When the population mean and the population standard deviation are unknown, the standard score may be calculated using the sample mean and sample standard deviation as estimates of the population values.)
Z-statistic (conversion)
If X ~ N (μ, σ²) then
Z = (𝐗−𝛍)/𝛔 ~ N(𝟎, 𝟏)
In other words: For any continuous and randomly distributed variable X with mean μ and variance σ² (X ~ N (μ, σ²)), all probabilities can be converted to the Standard Normal Distribution using the Z Normal (0, 1) transformation: Z = (𝐗−𝛍)/𝛔
The Z-statistic is distributed normally with mean = 0 and variance = 1 (ie, it has a Standard Normal Distribution)
Therefore the Z Normal transformation, Z = (𝐗−𝛍)/𝛔 converts the variable X into a Standard Normal distribution. We can thus use standard normal tables to find relevant probabilities for P(X ≤ x).
Note: the Z Normal (0, 1) transformation is so called because it serves to transform the distribution of X to a normal distribution centered on 0 with a Variance of 1, by way of shifting the normal distribution leftward by μ units (aligning mean with x-axis) and compressing(/stretching if σ²<1) horizontally by σ units (setting σ²=1)
Thus, Z ~ N(0, 1)
So, to convert any value of X to its corresponding Z value, subtract the value of the mean and divide by the standard deviation.
Z-statistic (hypothesis tests)
is a number representing how many (of the sample distribution’s) standard deviations the observed (sample) value is away from the assumed (population) mean.
Random Sample
A sample of n observations of a RV Y, denoted Y₁, Y₂, …, Yₙ is said to be a random sample if the n observations are drawn independently from the same population and each element in the population is equally as likely to be selected
Random Sample as ‘A set of Independently and Identically Distributed (IID) RVs’
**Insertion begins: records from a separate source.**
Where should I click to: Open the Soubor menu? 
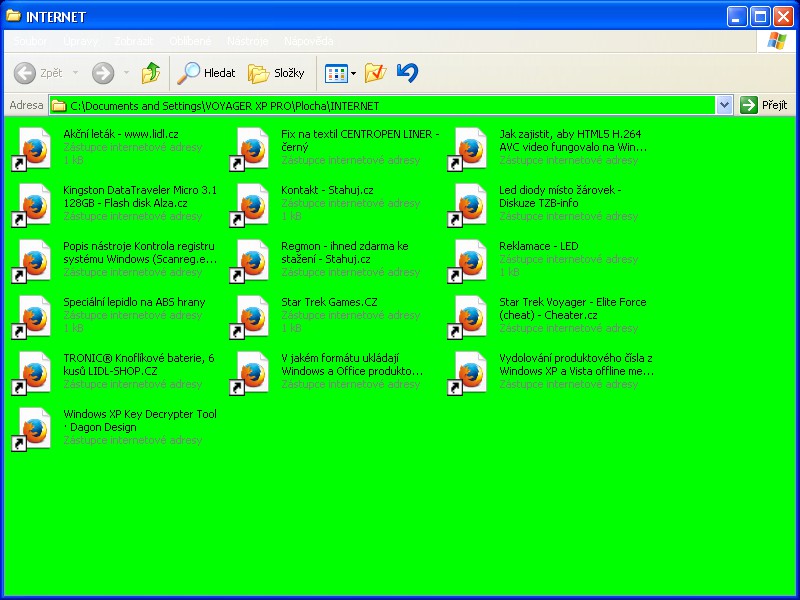coord(30,41)
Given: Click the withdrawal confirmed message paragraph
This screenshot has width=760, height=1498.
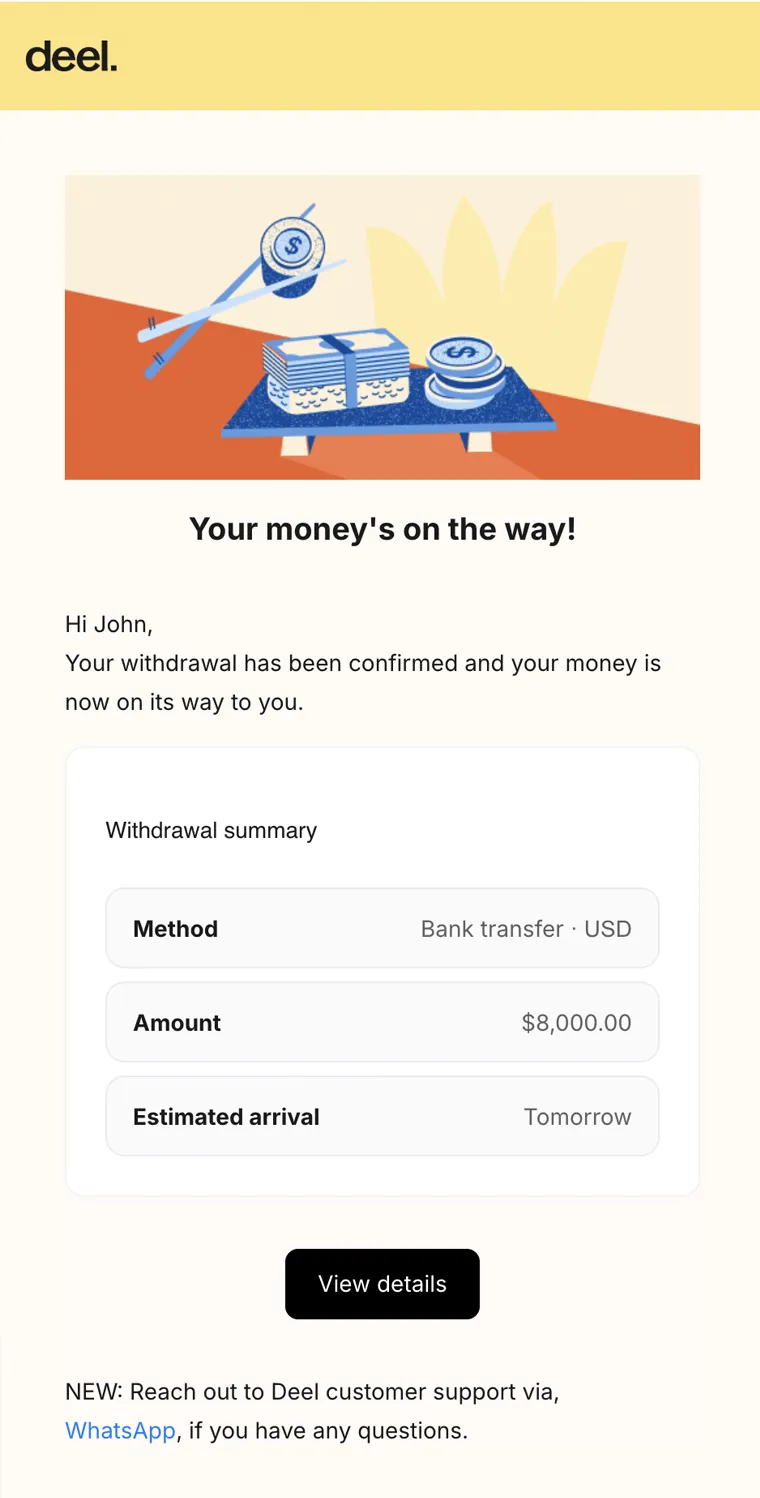Looking at the screenshot, I should point(362,682).
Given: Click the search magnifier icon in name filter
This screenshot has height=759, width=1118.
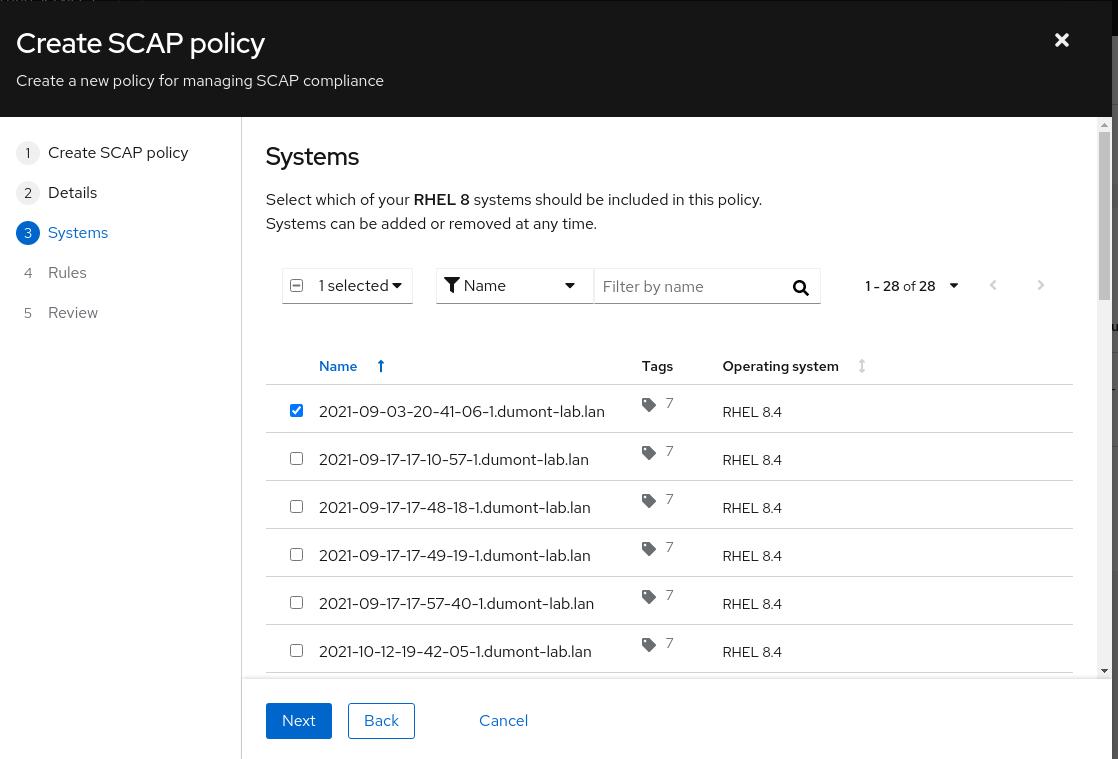Looking at the screenshot, I should click(800, 287).
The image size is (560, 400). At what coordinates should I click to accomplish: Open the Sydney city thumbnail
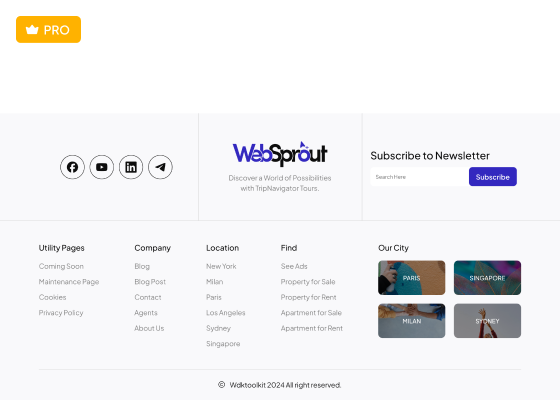coord(488,321)
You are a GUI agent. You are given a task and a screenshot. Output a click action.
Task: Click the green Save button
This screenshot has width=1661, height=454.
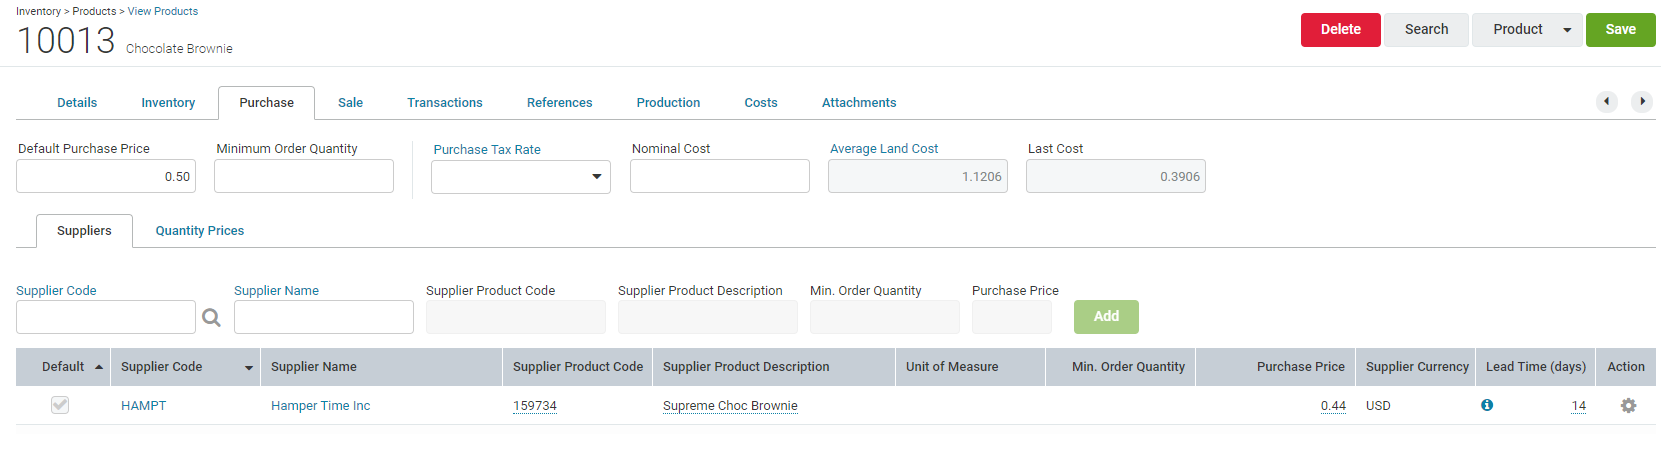(1620, 30)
We describe such a sample as being a set of Independent and Identically distributed (IID) Random Variables (RVs)
So, if a random sample of n elements is taken,
the sample elements constitute a set of IID RVs, Y₁, Y₂, …, Yₙ, each of which have the same PDF as that of Y
The random nature of Y₁, Y₂, …, Yₙ reflects the fact that many different outcomes are possible before the sampling is actually carried out (ie, each element of the sample is a (IID) RV (with the same PDF as Y (population)) BECAUSE they are randomly (and independently) selected from the population, meaning that each element from the sample follows a PDF identical to the population
Sample data
Once the sample is obtained, we have a set of numbers, say y₁, y₂, …, yₙ which constitute the data we work with.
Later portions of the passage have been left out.